▶ **TASK OBJECTIVE**
Edit the records starting with the line containing "Given: Click the 帮助 button in the dialog" and continuing through the line containing "Looking at the screenshot, I should pos(886,174).", swapping "dialog" for "window" and leaving everything else unchanged. Write out only those lines, without the pictures.

▶ **INFORMATION SHOWN**
────────────────────────────────────────
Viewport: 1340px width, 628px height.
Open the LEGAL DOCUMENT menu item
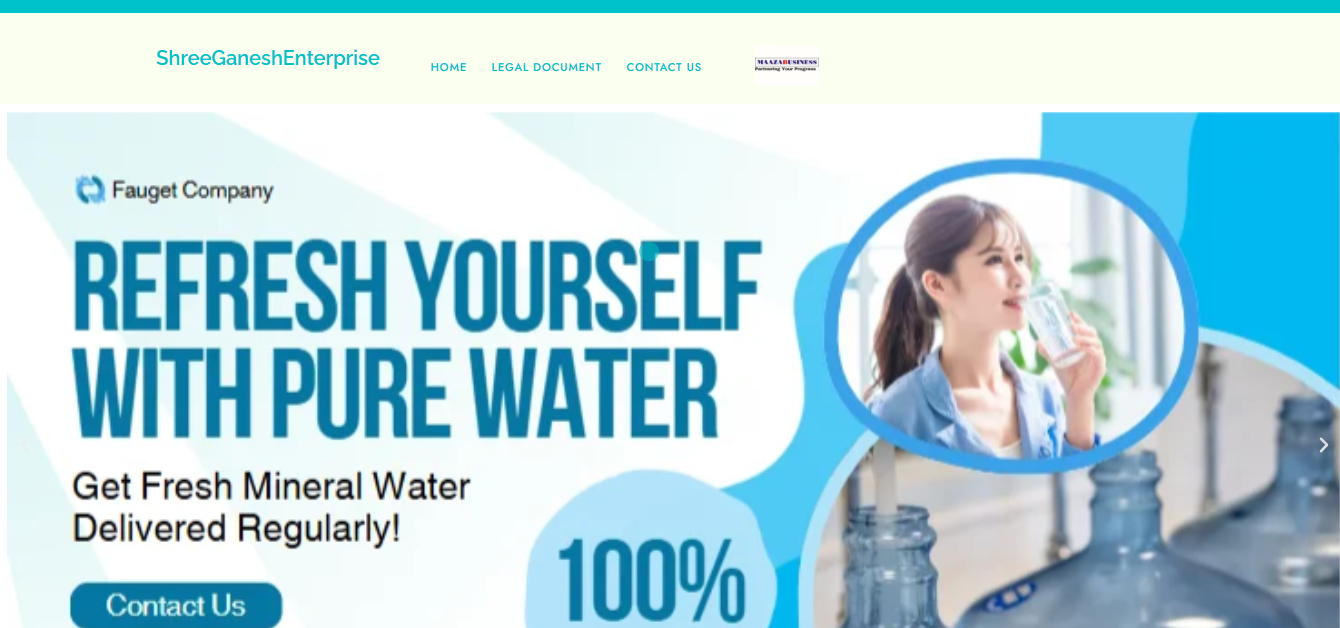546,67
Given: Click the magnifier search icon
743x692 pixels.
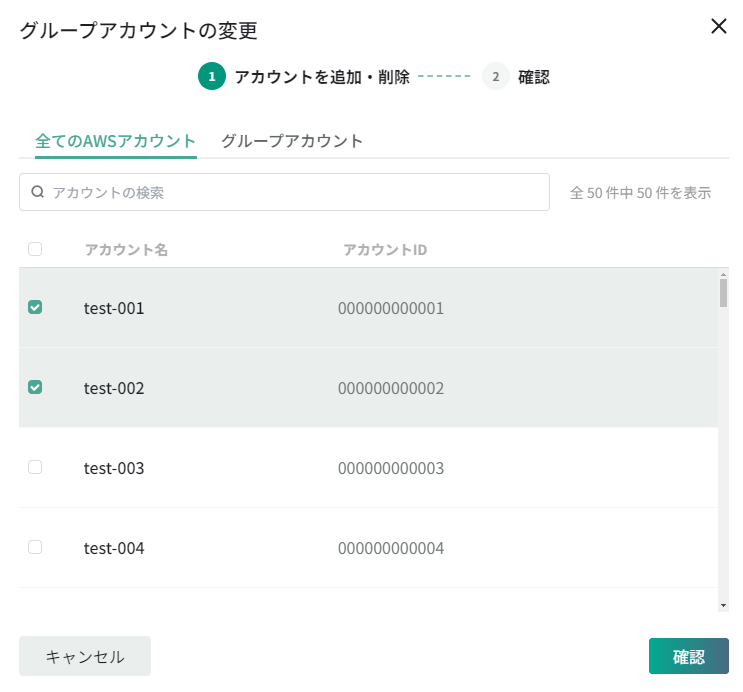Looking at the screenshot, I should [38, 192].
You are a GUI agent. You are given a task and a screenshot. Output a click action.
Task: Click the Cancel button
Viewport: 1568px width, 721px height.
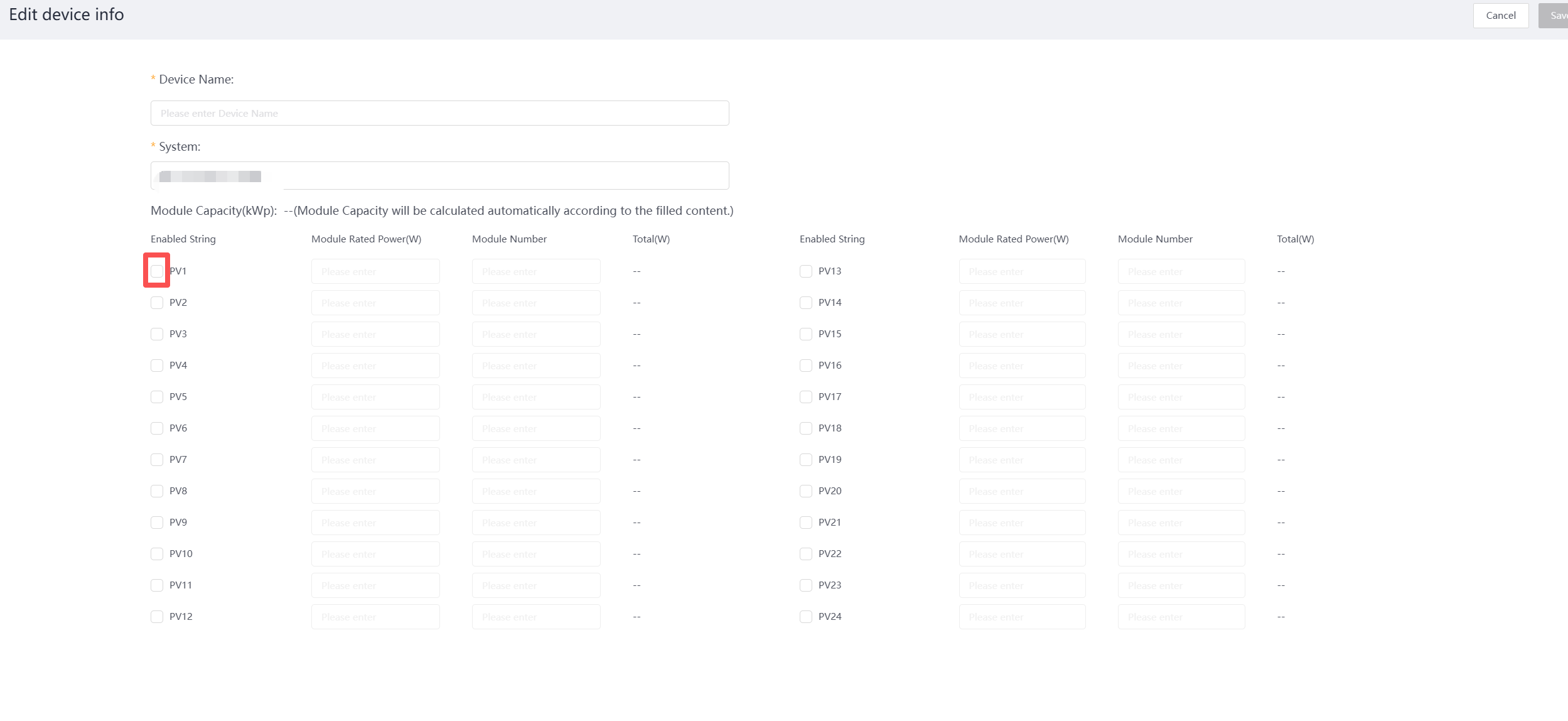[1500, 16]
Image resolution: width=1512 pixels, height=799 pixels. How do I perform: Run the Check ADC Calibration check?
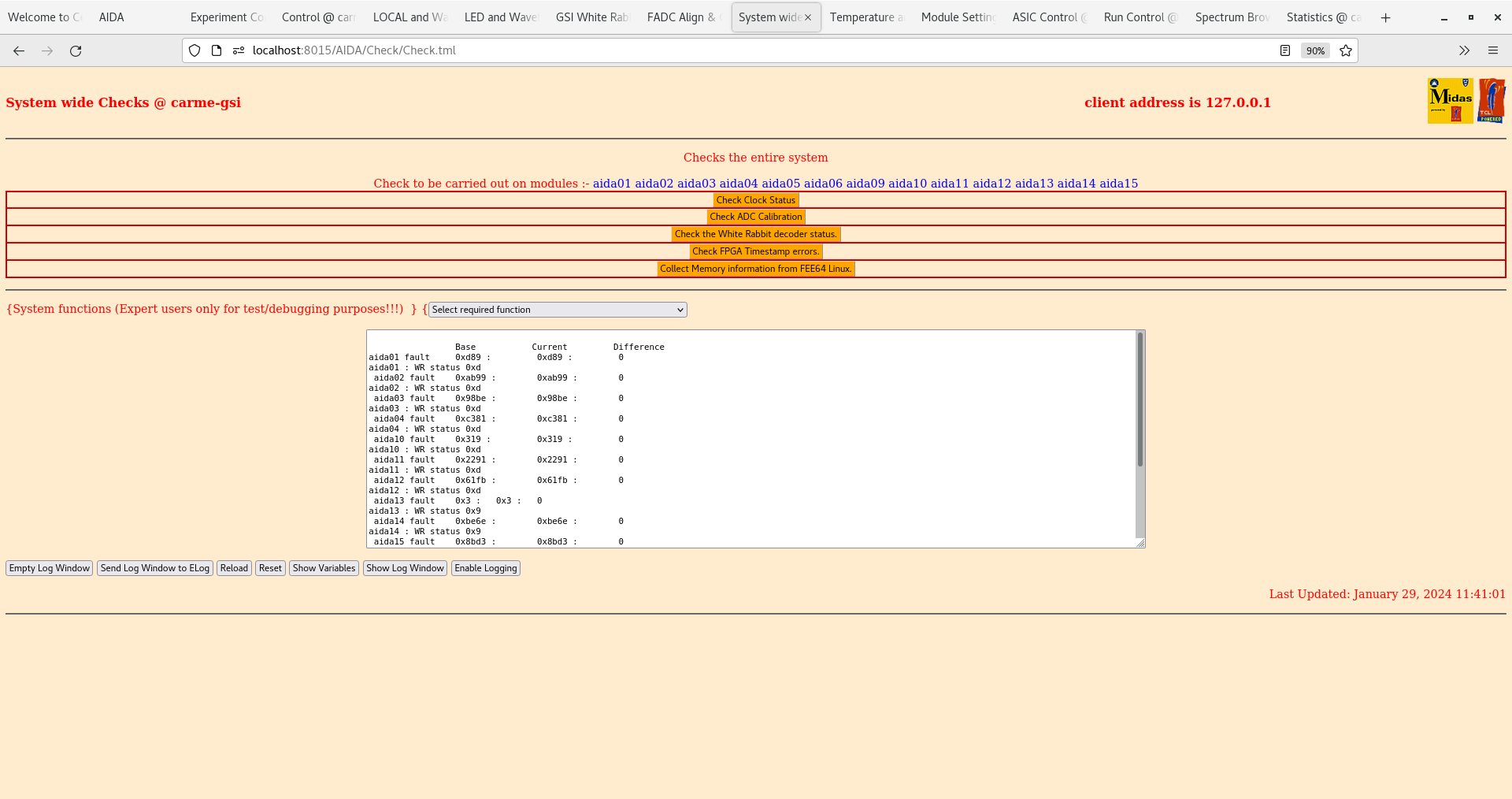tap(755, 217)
────────────────────────────────────────
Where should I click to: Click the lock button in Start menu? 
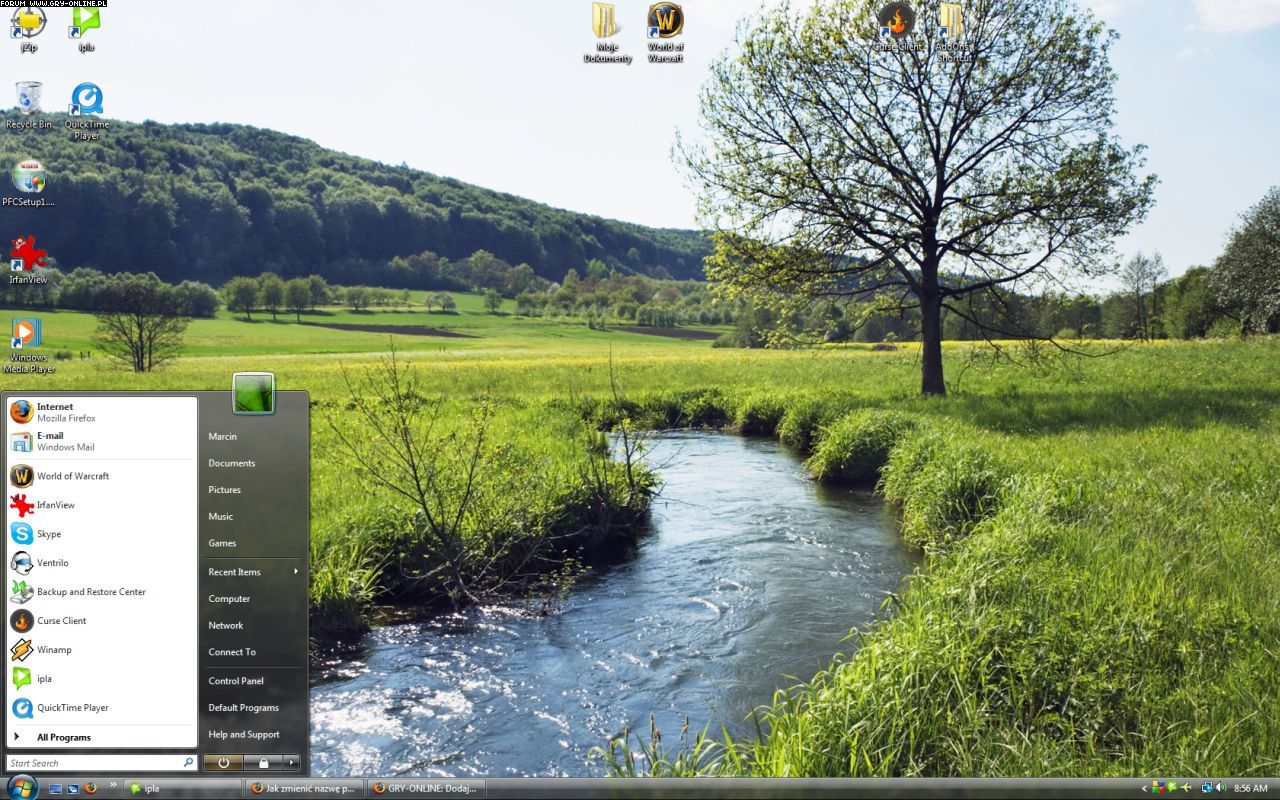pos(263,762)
────────────────────────────────────────
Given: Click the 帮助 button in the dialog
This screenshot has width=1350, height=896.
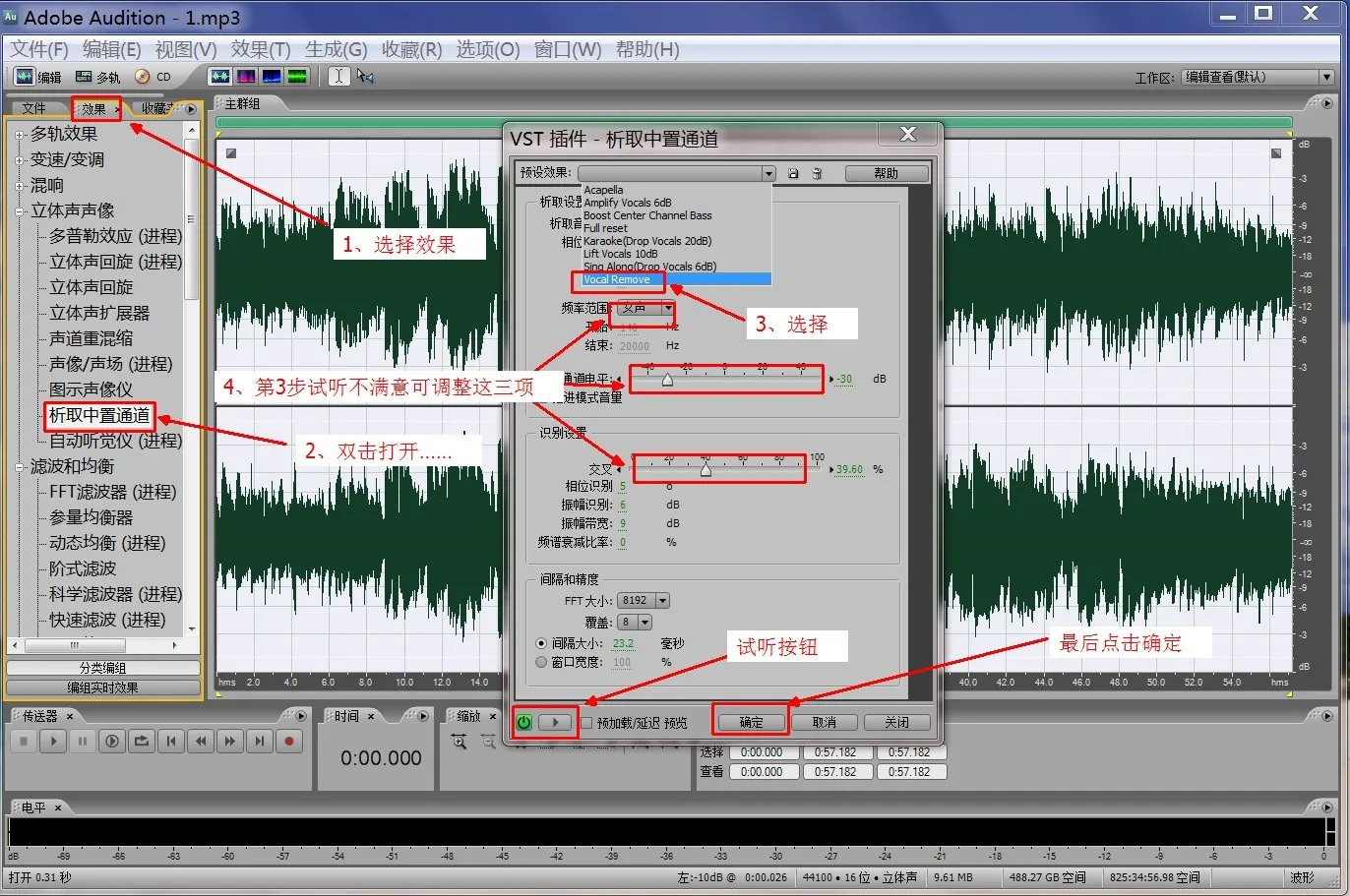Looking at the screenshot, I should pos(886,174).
────────────────────────────────────────
▶ **EXERCISE ANSWER**
Given: Click the 帮助 button in the window
This screenshot has width=1350, height=896.
Looking at the screenshot, I should pos(886,174).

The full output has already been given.